Often, two complementary oligos are synthesized separately, and one wants to create duplex dsDNA by hyrbidizing the oligos. If you simply mix them together, it's possible that there will be stable hairpin structures that take a very long time (at room temp) to unpair. Therefore, an annealing process is used: heat the oligo mixture and gradually cool. The gradual cooling is likely to allow the oligos to find the "correct" lowest energy configuration at room temperature.
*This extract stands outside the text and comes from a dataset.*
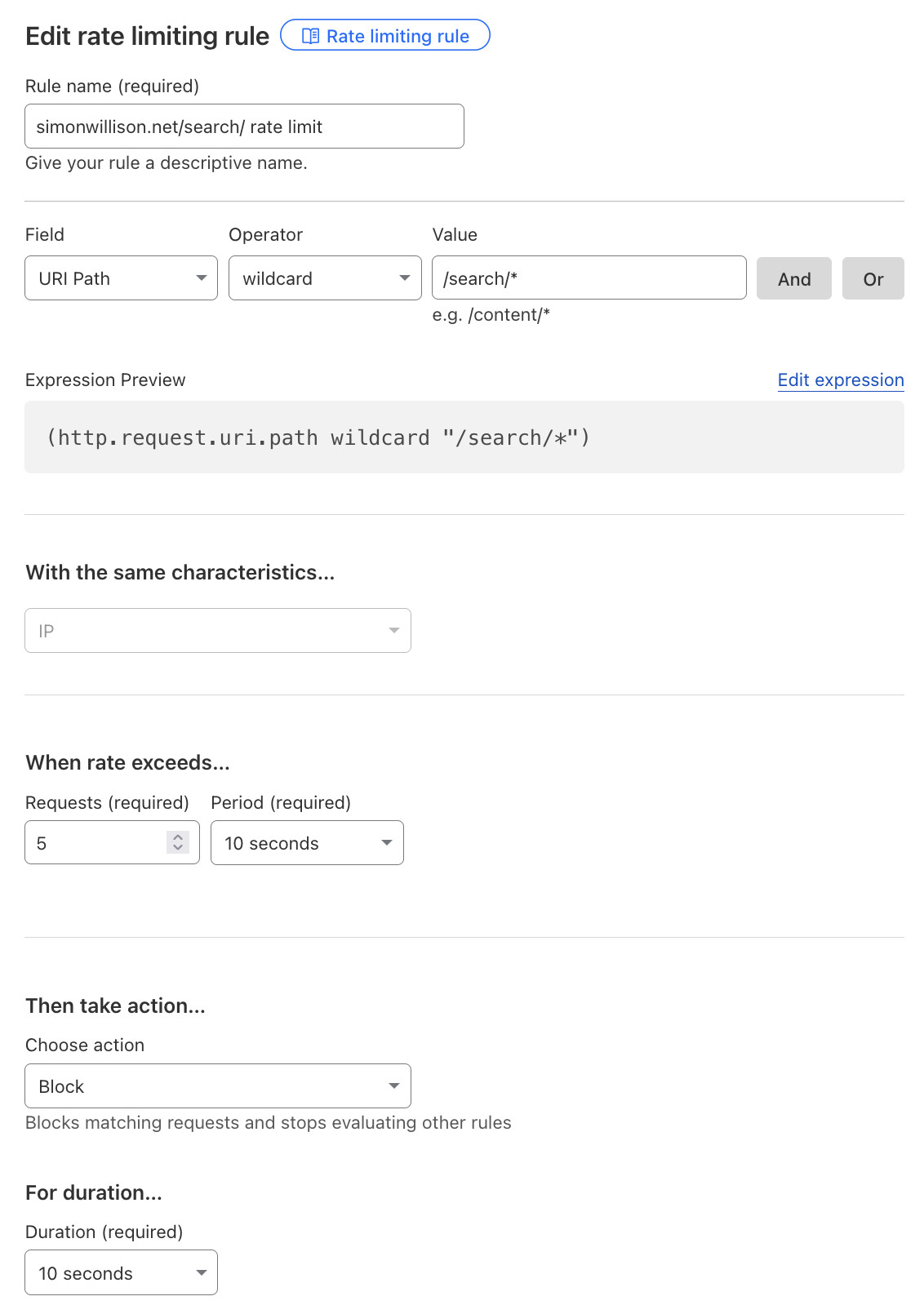Click the caret arrow on the Block selector

tap(394, 1086)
This process could also be used for a fairly long hairpin, or three or more oligos.

Related OWW content

• Annealing_complementary_primers The OWW protocols are for annealing and primer extension, whereas our Koch Lab protocols tend to be for annealing and ligation (for single-molecule tethering).

General protocol

1. Mix oligos together at high concentration in a buffer with reasonable ionic strength (common is TE + 50 mM NaCl).
2. Heat oligo mixture to 95C (close to boiling).
3. Cool down gradually to room temperature (the level of "gradualness" required depends on how worried you are about other stable structures). One way to make it gradual is to program a thermal cycler (e.g. 0.5 degree / minute). Another way is to use a large thermal mass, such as a beaker of boiling water.
4. Freeze for storage (no need to gradually freeze).

Assessing products

There is no easy method to assess whether the "correct" duplex has been formed. There are probably many difficult methods (for example, native PAGE with SYBR stain). So, usually you just hope (e.g., if the next step works reasonably well, you assume it's OK).

Notes

• Salt is necessary or at least helps, because oligos are highly charged.